Newhart came to prominence in 1960 when his record album of comedic monologues, The Button-Down Mind of Bob Newhart, became a bestseller and reached number one on the Billboard pop album chart and won two Grammy Awards for Album of the Year, and Best New Artist. That same year he released his follow-up album, The Button-Down Mind Strikes Back! (1960), which was also a success, and the two albums held the Billboard number one and number two spots simultaneously. He later released several additional comedy albums.

Newhart hosted a short-lived NBC variety show, The Bob Newhart Show (1961), before starring as Chicago psychologist Robert Hartley on The Bob Newhart Show from 1972 to 1978. For the latter, he won the Golden Globe Award for Best Male TV Star. He then starred as Vermont innkeeper Dick Loudon on the series Newhart from 1982 to 1990, where he received three nominations for the Primetime Emmy Award for Outstanding Lead Actor in a Comedy Series. He also starred in two short-lived sitcoms, Bob (1992–1993) and George and Leo (1997–1998).

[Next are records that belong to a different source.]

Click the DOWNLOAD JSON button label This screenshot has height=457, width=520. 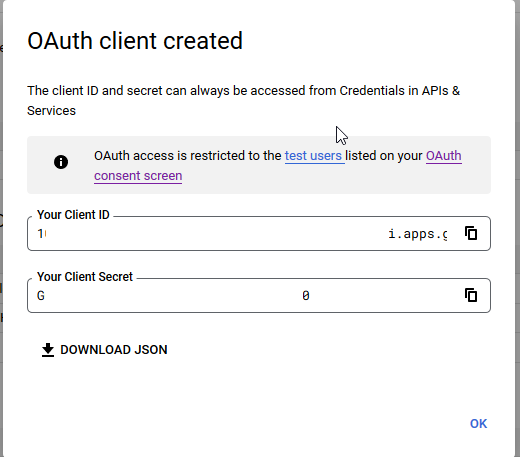(114, 350)
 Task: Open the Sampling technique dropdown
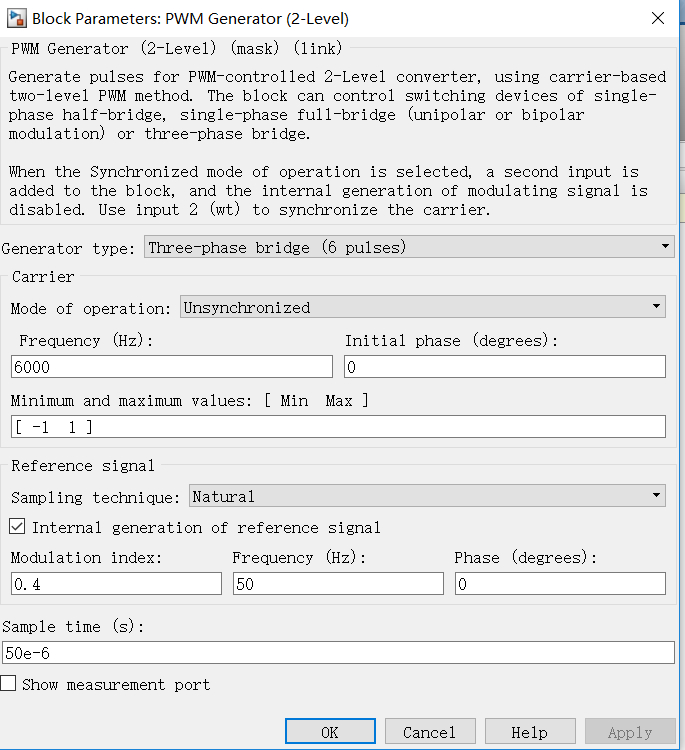(x=427, y=495)
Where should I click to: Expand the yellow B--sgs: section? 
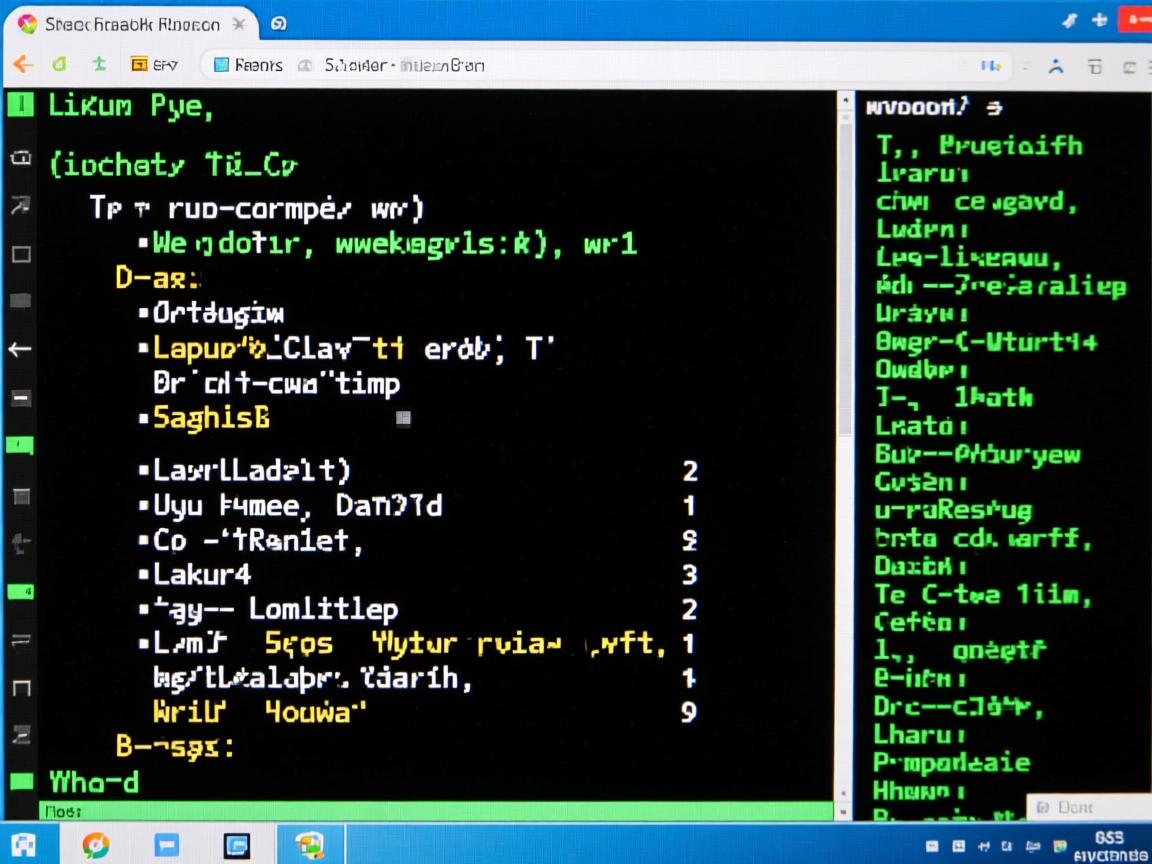click(174, 746)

Newhart also acted in the films Hell Is for Heroes (1962), Hot Millions (1968), Catch-22 (1970), Cold Turkey (1971), In & Out (1997), and Elf (2003), and voiced Bernard in the Disney animated film The Rescuers (1977) and its sequel (1990). Newhart played Professor Proton on the CBS sitcom The Big Bang Theory from 2013 to 2018, for which he received his first-ever career Emmy Award, for the Outstanding Guest Actor in a Comedy Series. He also reprised his role in The Big Bang Theory prequel spin-off series Young Sheldon (2017–2020).

Early life and education

George Robert Newhart was born on September 5, 1929, in Oak Park, Illinois. His parents were Julia Pauline (née Burns; 1901–1994), a housewife, and George David Newhart (1899–1987), a part-owner of a plumbing supply business. His mother was of Irish descent, while his father was of German and Irish descent. He went by his middle name, "Bob," to avoid confusion with his father. The family name Newhart is of German origin (Neuhart). One of his grandmothers was from St. Catharines, Ontario, Canada. He had three sisters.

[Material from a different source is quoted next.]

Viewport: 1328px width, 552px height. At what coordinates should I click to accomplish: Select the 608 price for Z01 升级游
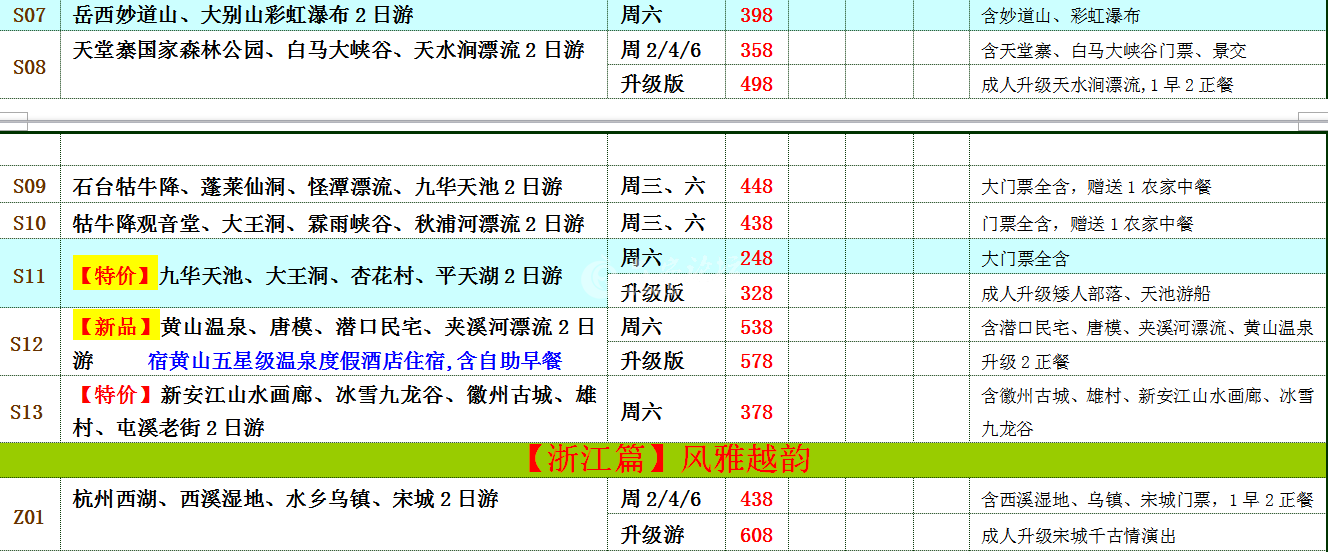tap(756, 535)
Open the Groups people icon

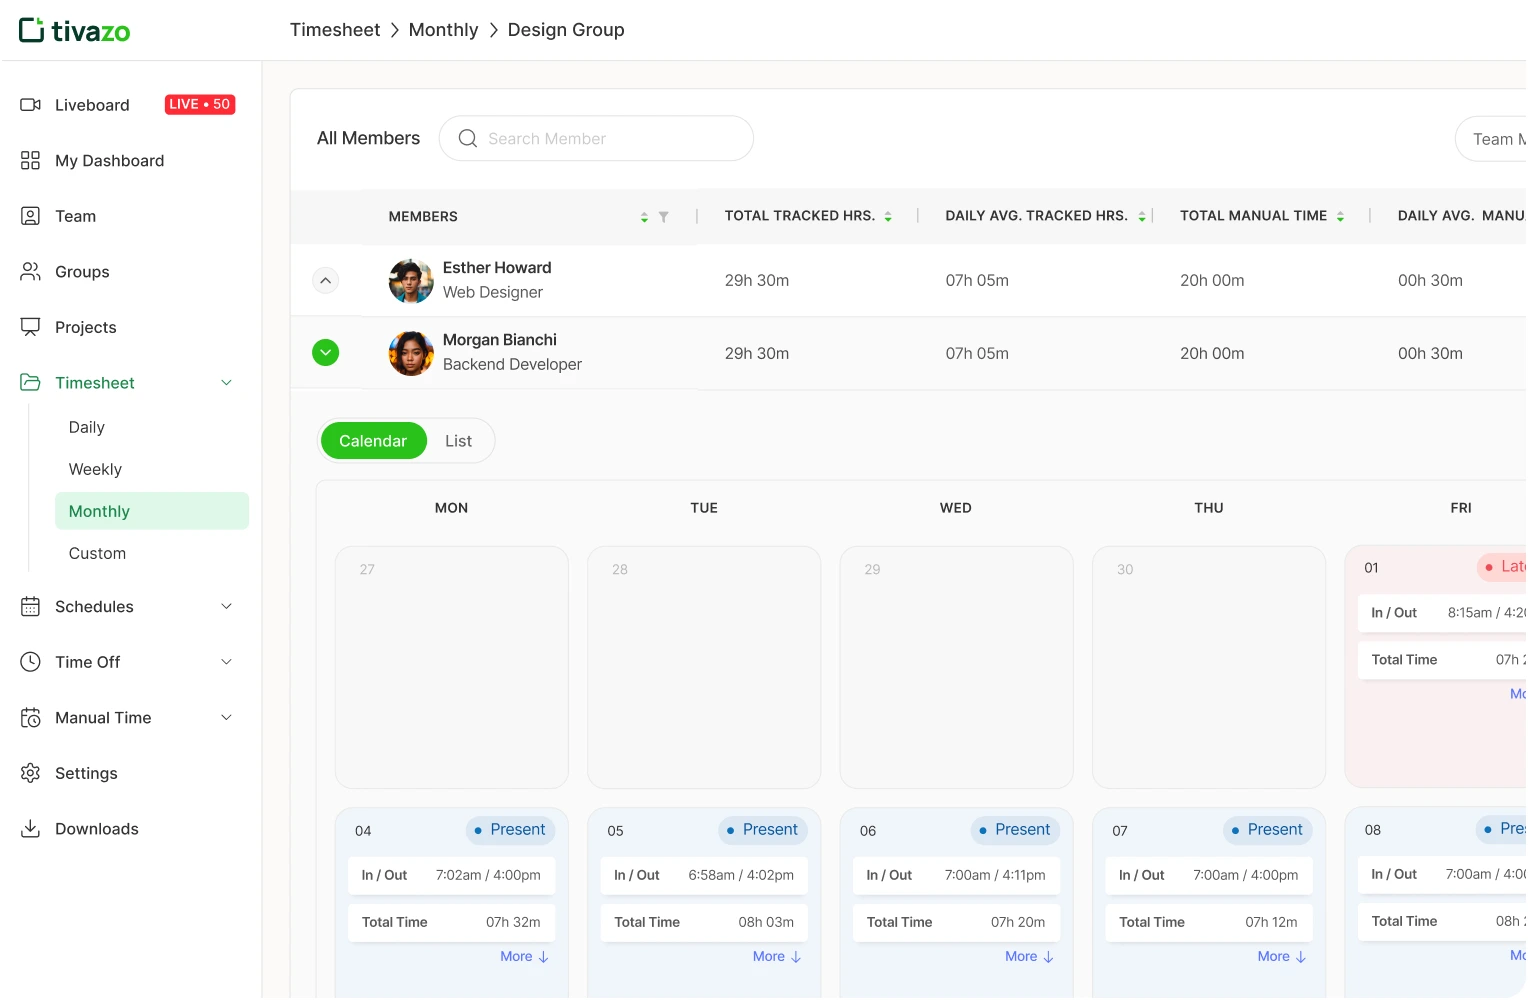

Newhart was educated at Catholic schools in the Chicago area, including St. Catherine of Siena Grammar School in Oak Park, and attended St. Ignatius College Prep (high school), graduating in 1947. He then enrolled at Loyola University Chicago, from which he graduated in 1952 with a bachelor's degree in business management. Newhart was drafted into the U.S. Army and, until his discharge, in 1954, served as a U.S.-based clerk during the Korean War. He briefly attended Loyola University Chicago School of Law, but did not complete a degree, in part, he said, because he had been asked to behave unethically during an internship.

Career

1958–1971: Comedy albums and stardom

After the war, Newhart worked for United States Gypsum as an accountant. He later said that his motto, "That's close enough," and his habit of adjusting petty cash imbalances with his own money showed that he lacked the temperament of an accountant. In 1958, Newhart became an advertising copywriter for Fred A. Niles, a major independent film and television producer in Chicago. There, he and a co-worker entertained each other with long telephone calls about absurd scenarios, which they later recorded and sent to radio stations as audition tapes. When the co-worker ended his participation by taking a job in New York, Newhart continued the recordings alone, developing routines.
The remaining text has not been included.